Assigned task
Transcribe every entry exactly, with nothing added or left out.

Collected data
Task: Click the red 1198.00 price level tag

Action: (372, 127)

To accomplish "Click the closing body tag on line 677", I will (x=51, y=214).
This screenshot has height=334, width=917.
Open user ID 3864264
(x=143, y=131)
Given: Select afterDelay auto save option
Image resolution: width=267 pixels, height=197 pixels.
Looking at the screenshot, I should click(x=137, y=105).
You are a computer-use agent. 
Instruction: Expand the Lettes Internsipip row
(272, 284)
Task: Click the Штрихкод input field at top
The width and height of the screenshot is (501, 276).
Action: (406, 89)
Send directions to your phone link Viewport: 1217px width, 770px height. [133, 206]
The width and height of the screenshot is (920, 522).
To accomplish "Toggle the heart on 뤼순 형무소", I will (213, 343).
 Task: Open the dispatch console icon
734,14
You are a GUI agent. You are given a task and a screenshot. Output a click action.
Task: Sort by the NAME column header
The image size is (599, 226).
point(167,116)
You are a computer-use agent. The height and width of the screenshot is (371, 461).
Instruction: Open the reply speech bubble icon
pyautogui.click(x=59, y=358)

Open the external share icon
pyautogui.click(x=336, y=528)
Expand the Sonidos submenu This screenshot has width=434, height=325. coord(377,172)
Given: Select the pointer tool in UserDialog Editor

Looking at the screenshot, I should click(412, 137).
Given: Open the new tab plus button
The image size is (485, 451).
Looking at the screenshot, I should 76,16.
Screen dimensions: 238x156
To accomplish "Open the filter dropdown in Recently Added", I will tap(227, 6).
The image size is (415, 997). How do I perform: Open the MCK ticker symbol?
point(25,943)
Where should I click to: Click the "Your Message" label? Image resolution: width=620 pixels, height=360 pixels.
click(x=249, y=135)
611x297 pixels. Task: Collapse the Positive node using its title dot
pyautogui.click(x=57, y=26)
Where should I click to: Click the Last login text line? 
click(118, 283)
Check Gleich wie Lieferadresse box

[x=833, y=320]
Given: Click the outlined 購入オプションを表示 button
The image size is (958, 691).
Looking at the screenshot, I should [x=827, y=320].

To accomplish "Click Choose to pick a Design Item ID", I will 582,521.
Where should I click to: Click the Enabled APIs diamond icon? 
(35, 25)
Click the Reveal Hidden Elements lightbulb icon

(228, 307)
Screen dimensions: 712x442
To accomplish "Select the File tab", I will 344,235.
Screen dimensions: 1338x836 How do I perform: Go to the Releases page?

Exercise response
Task: Click the red 1198.00 price level tag

Action: (372, 127)

To accomplish "Click the closing body tag on line 677", I will (x=51, y=214).
This screenshot has height=334, width=917.
Open user ID 3864264
(x=143, y=131)
Given: Select afterDelay auto save option
Image resolution: width=267 pixels, height=197 pixels.
Looking at the screenshot, I should click(x=137, y=105).
You are a computer-use agent. 
Instruction: Expand the Lettes Internsipip row
(272, 284)
Task: Click the Штрихкод input field at top
The width and height of the screenshot is (501, 276).
Action: (406, 89)
Send directions to your phone link Viewport: 1217px width, 770px height. [133, 206]
The width and height of the screenshot is (920, 522).
To accomplish "Toggle the heart on 뤼순 형무소", I will (213, 343).
 Task: Open the dispatch console icon
734,14
You are a GUI agent. You are given a task and a screenshot. Output a click action.
Task: Sort by the NAME column header
The image size is (599, 226).
point(167,116)
You are a computer-use agent. The height and width of the screenshot is (371, 461).
Instruction: Open the reply speech bubble icon
pyautogui.click(x=59, y=358)

Open the external share icon
pyautogui.click(x=336, y=528)
Expand the Sonidos submenu This screenshot has width=434, height=325. coord(377,172)
Given: Select the pointer tool in UserDialog Editor

Looking at the screenshot, I should click(412, 137).
Given: Open the new tab plus button
The image size is (485, 451).
Looking at the screenshot, I should 76,16.
Screen dimensions: 238x156
To accomplish "Open the filter dropdown in Recently Added", I will tap(227, 6).
The image size is (415, 997). How do I perform: Open the MCK ticker symbol?
point(25,943)
Where should I click to: Click the "Your Message" label? Image resolution: width=620 pixels, height=360 pixels.
click(x=249, y=135)
611x297 pixels. Task: Collapse the Positive node using its title dot
pyautogui.click(x=57, y=26)
Where should I click to: Click the Last login text line? 
click(118, 283)
Check Gleich wie Lieferadresse box

[x=833, y=320]
Given: Click the outlined 購入オプションを表示 button
The image size is (958, 691).
Looking at the screenshot, I should [x=827, y=320].

To accomplish "Click Choose to pick a Design Item ID", I will 582,521.
Where should I click to: Click the Enabled APIs diamond icon? 
(35, 25)
Click the Reveal Hidden Elements lightbulb icon

(228, 307)
Screen dimensions: 712x442
To accomplish "Select the File tab", I will 344,235.
Screen dimensions: 1338x836 How do I perform: Go to the Releases page?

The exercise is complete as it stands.